-- EXERCISE AIM --
Rewrite the listing from the line with "Task: Select the $16.71 price cell" up to and including the line with "Action: click(x=1067, y=43)", replacing "left arrow" with "back arrow" and leaving everything else unchanged.

-- INPUT DATA --
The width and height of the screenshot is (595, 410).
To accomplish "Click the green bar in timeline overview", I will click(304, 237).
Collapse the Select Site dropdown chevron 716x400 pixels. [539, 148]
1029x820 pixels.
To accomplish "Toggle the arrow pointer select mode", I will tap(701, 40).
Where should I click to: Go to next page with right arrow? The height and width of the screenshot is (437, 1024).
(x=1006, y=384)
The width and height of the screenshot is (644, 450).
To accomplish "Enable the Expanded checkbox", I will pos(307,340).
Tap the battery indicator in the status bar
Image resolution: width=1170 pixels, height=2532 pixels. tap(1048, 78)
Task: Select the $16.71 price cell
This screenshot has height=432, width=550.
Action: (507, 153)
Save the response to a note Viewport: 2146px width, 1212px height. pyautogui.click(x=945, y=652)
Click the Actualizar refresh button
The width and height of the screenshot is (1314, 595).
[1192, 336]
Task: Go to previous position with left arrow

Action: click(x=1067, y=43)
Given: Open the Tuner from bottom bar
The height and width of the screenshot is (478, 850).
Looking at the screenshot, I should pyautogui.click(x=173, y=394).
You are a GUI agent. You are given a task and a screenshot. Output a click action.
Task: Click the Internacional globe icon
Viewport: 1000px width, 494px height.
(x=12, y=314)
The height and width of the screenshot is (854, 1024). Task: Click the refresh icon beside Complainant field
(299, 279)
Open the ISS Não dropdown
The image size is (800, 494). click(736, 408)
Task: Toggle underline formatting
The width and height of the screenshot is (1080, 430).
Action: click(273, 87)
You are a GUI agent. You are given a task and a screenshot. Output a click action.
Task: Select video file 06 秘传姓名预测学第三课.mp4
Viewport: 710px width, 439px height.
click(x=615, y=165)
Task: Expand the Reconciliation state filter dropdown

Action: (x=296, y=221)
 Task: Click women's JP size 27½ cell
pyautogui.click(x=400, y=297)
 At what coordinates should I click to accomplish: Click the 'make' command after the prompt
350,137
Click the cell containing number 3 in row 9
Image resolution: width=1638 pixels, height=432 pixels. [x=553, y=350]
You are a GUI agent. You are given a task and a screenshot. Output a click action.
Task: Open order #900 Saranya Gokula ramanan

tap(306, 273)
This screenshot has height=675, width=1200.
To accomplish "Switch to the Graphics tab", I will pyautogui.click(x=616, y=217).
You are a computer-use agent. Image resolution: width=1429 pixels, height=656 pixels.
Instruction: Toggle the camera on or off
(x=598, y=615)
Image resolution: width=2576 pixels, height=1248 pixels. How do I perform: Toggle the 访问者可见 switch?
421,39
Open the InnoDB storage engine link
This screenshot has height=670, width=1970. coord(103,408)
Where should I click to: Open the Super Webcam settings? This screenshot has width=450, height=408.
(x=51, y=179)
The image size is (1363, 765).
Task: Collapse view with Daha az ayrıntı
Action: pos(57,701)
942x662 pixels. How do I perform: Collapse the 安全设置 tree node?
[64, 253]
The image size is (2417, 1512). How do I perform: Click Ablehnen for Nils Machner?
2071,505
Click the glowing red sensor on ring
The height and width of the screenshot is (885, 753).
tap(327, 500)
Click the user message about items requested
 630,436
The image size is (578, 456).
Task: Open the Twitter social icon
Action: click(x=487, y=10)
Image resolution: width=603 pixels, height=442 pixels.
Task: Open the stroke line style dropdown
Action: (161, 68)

-- FULL OUTPUT --
Task: Select the $16.71 price cell
This screenshot has height=432, width=550.
Action: (507, 153)
Save the response to a note Viewport: 2146px width, 1212px height. pyautogui.click(x=945, y=652)
Click the Actualizar refresh button
The width and height of the screenshot is (1314, 595).
[1192, 336]
Task: Go to previous position with back arrow

Action: click(x=1067, y=43)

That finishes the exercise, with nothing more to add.